生きている理由も、薬を作るという力の使い方も教えてくれる者がいないので分からないまま、ジョーはひたすらさまよって暮らしていた。
そして山を三つ越えた先で、広く水の脈を治めている白蛇の大妖に出会った。
食われそうになっているのに、全く抗わないジョーを面白いと思った、と白蛇はジョーを解放して、話を聞いてくれたという。
そして、いくら河童とはいえ、自分で泳げないような赤子が、下流まで溺れずにたどり着けるはずがないだろう、と長年の悩みを笑い飛ばされた。
おそらくだが、里の河童たちが総出で池から逃げる途中で、(溺れないように浮き袋をつけさせた)赤子を取り落としたのだろう、と。

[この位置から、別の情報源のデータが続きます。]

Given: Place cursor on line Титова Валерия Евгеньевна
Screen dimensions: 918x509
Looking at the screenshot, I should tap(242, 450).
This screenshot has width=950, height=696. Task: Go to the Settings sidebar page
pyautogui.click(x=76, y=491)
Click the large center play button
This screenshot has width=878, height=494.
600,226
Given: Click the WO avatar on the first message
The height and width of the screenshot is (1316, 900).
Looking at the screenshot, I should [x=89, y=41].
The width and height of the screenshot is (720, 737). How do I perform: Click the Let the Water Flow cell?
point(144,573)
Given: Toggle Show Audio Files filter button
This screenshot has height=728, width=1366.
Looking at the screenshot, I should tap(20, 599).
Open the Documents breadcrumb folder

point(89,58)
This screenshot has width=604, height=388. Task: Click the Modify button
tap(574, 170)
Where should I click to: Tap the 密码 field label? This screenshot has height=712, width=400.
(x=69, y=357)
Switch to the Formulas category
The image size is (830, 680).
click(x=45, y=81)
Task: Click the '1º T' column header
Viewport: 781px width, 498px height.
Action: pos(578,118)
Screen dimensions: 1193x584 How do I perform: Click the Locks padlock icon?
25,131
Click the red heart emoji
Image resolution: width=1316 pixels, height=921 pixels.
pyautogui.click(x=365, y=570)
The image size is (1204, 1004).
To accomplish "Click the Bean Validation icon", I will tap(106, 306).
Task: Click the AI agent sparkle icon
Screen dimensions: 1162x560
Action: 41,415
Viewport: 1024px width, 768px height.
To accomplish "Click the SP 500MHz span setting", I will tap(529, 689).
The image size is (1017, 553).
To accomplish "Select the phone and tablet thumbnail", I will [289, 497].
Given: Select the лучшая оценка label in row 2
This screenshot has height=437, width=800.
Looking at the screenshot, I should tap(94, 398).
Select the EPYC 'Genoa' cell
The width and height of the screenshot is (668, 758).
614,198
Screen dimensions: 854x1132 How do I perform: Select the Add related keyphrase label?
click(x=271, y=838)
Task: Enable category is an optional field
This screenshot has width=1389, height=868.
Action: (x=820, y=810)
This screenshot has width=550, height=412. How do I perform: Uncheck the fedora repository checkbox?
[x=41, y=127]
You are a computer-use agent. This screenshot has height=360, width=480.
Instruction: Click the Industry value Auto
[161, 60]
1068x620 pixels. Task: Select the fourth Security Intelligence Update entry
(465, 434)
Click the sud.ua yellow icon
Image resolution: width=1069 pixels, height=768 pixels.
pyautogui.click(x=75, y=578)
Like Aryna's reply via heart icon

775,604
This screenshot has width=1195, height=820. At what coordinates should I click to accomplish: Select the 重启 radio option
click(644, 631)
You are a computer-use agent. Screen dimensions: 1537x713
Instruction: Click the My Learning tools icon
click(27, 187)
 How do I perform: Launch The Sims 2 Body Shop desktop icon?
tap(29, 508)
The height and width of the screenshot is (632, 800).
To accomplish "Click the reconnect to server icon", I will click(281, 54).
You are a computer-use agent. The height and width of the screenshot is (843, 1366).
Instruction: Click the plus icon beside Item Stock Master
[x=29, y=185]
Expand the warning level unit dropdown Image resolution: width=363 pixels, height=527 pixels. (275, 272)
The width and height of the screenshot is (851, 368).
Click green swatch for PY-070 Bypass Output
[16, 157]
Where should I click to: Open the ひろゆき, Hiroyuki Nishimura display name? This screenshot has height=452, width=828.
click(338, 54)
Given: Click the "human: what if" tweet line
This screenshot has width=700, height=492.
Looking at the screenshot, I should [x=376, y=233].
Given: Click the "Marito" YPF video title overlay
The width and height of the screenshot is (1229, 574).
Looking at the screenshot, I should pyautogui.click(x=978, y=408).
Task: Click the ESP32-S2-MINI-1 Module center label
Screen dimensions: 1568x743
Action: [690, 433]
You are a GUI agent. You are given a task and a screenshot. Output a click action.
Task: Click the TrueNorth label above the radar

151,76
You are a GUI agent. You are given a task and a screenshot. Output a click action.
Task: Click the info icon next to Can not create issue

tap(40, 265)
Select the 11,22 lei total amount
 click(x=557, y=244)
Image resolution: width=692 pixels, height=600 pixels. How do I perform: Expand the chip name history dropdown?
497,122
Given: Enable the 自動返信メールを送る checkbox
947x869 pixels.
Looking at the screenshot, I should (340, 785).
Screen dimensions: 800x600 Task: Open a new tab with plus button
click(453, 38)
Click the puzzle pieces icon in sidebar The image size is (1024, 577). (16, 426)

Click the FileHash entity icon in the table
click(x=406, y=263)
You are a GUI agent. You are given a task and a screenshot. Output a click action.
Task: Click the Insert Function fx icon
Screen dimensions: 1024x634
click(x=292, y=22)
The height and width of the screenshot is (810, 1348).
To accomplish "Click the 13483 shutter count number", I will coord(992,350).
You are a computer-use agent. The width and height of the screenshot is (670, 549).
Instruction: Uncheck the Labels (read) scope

いくら河童でも土地勘のない川を、たった一人で下っては仲間の元に戻れなくなるから、苦渋の決断で見捨てたのだろうな、と言われたジョーは、目の前に立ち込めていた暗雲が初めて晴れたのだと笑う。
白蛇は、ジョーが眷属になって働くのなら薬の作り方を教えてやろうと言い、何も持っていなかったジョーは眷属になり、今に至る……。
「ジョーが生きてるのは、望まれたからなんだな」
「おう、それを知った時は嬉しかったが、同時に思ったよ、これからも一人で生きるのか?ってな」
今では家族がいるのかすら分からないからな、と呟くジョーの横顔が寂しそうで、初めておれから手を伸ばした。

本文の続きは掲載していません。